The gap between the Coastal Commission and the engineer is enormous. The sea level rise estimate was increased to over five feet in 2018. According to an article in the Malibu Times, a Coastal Commission staff report said, “The difference is more than 4.65 feet, which is significant in determining the required setback, finished floor elevation, and safety of the proposed structure from extreme events and sea level rise.” The report also mentions that scientists are now estimating that the seas could rise anywhere from 3.3 feet to 10 feet by the end of the century.

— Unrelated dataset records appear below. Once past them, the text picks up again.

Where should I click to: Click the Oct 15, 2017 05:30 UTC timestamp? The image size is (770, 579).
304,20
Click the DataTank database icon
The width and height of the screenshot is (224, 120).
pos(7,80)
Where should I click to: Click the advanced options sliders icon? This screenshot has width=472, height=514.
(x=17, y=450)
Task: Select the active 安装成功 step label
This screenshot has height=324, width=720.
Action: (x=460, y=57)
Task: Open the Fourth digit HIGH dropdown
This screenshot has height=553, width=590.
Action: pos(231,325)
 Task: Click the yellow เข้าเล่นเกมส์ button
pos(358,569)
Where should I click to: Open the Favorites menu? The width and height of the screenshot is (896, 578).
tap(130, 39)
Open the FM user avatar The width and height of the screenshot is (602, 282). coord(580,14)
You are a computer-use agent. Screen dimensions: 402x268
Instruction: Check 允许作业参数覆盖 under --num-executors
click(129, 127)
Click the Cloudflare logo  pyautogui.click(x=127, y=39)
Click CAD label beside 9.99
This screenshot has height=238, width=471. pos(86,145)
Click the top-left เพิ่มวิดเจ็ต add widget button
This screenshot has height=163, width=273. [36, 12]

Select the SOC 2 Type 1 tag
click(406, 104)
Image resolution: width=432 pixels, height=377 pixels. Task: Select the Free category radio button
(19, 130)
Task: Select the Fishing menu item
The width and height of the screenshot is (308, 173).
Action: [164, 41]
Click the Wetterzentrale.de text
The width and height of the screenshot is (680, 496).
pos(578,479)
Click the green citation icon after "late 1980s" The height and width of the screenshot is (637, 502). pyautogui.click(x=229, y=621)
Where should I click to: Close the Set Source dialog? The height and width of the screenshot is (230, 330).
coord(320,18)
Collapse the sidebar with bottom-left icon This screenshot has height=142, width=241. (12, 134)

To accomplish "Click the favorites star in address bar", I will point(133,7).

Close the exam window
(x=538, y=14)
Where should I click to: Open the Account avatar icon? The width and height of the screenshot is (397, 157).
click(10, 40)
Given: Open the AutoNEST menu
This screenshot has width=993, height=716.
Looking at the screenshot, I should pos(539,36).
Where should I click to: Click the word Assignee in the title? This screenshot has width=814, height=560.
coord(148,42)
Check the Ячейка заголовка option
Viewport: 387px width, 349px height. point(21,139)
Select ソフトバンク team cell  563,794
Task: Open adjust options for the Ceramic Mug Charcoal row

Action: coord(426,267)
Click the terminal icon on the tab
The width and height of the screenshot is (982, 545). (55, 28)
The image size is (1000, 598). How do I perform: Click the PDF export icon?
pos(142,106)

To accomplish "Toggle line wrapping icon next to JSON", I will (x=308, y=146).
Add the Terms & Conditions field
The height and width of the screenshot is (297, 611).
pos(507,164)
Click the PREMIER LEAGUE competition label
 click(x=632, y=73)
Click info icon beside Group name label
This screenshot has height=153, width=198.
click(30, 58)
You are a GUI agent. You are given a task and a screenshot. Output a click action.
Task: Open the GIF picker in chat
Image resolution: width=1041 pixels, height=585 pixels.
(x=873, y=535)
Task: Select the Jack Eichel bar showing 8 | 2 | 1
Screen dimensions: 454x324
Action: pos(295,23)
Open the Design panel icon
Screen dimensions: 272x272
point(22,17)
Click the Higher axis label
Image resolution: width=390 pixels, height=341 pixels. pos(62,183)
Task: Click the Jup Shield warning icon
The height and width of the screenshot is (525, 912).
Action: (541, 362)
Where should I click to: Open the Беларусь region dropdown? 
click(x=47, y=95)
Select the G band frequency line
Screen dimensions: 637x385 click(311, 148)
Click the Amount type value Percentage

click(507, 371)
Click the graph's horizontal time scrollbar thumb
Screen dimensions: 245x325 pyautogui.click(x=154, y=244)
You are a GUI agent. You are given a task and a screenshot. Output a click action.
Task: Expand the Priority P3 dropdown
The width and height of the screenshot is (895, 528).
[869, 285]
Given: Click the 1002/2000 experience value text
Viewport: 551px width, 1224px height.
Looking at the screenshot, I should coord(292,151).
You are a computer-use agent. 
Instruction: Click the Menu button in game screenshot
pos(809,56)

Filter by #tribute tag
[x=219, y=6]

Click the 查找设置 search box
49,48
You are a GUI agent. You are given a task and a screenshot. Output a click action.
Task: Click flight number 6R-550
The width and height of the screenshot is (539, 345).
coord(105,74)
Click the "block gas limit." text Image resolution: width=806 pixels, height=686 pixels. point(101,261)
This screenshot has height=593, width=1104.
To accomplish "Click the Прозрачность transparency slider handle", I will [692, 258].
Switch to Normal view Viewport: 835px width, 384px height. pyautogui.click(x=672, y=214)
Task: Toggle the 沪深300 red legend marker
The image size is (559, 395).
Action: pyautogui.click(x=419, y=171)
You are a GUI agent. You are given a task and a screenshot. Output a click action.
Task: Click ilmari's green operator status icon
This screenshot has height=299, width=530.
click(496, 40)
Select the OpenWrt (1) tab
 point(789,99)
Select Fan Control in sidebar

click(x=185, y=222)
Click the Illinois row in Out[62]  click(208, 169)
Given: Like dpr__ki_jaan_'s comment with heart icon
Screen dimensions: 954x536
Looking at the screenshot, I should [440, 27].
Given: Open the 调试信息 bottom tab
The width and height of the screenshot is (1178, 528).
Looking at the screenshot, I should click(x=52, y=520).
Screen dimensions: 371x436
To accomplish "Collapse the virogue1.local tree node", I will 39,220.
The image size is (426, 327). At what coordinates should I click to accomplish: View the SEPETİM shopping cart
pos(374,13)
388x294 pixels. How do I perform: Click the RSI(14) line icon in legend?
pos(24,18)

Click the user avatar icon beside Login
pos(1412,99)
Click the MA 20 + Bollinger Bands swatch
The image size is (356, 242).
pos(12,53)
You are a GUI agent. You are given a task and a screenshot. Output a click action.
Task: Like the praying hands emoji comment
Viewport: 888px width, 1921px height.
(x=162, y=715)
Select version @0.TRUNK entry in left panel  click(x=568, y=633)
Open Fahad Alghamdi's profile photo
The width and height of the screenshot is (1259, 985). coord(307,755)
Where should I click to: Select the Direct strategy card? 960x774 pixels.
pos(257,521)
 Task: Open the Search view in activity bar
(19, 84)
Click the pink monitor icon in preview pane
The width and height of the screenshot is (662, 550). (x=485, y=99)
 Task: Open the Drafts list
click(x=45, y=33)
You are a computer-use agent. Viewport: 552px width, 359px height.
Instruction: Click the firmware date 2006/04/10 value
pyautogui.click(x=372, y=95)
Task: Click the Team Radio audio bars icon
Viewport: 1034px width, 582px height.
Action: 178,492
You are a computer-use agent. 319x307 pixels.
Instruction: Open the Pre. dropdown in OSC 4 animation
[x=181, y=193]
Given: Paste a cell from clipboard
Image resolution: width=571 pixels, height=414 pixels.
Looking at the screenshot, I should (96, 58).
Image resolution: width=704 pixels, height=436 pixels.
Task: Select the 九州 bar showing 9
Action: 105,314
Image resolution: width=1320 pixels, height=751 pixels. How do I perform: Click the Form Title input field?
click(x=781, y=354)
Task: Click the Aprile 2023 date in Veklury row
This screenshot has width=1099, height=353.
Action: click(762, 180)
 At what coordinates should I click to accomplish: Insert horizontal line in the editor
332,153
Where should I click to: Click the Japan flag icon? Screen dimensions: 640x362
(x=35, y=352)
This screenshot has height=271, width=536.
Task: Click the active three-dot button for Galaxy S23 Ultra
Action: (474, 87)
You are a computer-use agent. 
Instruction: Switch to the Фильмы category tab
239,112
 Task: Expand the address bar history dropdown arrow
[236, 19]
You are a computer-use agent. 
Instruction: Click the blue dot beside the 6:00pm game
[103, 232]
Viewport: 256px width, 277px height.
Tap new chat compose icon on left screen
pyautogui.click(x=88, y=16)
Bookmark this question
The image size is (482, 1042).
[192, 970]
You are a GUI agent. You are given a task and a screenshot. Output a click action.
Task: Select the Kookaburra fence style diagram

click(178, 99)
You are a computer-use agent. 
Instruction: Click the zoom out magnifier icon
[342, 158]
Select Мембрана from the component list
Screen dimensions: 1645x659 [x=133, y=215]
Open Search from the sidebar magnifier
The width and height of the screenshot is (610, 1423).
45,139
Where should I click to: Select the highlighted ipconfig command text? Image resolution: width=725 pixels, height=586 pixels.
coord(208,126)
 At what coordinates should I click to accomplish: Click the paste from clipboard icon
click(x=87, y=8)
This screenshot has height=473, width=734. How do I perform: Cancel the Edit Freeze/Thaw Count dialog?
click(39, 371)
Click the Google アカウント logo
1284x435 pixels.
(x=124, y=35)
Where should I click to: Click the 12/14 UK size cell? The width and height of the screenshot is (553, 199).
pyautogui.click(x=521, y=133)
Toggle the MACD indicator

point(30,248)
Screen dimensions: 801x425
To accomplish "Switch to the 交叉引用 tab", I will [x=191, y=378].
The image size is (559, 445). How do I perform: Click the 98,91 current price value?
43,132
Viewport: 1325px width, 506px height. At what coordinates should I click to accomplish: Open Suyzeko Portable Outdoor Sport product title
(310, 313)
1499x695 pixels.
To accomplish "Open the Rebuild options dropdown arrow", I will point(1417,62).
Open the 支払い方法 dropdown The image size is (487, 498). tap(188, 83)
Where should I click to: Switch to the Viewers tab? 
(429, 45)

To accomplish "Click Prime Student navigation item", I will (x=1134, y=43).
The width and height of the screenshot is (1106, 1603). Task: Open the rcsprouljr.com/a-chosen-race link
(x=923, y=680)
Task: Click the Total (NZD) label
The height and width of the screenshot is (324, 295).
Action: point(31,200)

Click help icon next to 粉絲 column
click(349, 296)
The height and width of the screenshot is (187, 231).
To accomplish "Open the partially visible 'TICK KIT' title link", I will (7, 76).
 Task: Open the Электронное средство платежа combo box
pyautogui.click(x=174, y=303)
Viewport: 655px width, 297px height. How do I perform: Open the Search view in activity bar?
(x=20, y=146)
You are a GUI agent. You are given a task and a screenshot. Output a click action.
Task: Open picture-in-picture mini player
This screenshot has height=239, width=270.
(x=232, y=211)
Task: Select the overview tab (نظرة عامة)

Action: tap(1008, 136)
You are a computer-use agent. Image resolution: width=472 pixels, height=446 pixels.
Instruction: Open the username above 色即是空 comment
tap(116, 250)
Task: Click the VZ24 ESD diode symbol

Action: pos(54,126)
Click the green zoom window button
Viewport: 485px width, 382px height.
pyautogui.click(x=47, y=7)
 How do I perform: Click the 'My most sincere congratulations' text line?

Scientists are having a tough time predicting sea level rise precisely because humans continue to burn the fossil fuels that create the greenhouse gases that are causing global warming at an accelerated rate. If society continues on this track, even the most liberal predictions could turn out to be conservative, especially if the Greenland and Antarctic ice sheets melt faster and are destabilized to the point where land-based glaciers flow more rapidly into the sea.

The Malibu case is just one example where real estate developers and cities are relying on the most optimistic sea level rise estimates for new construction projects. Buyers shouldn’t trust that a developer or city has done its homework when they purchase a coastal property. Independent due diligence is required to make sure they’re fully informed regarding the risk of sea level rise flooding in the years to come.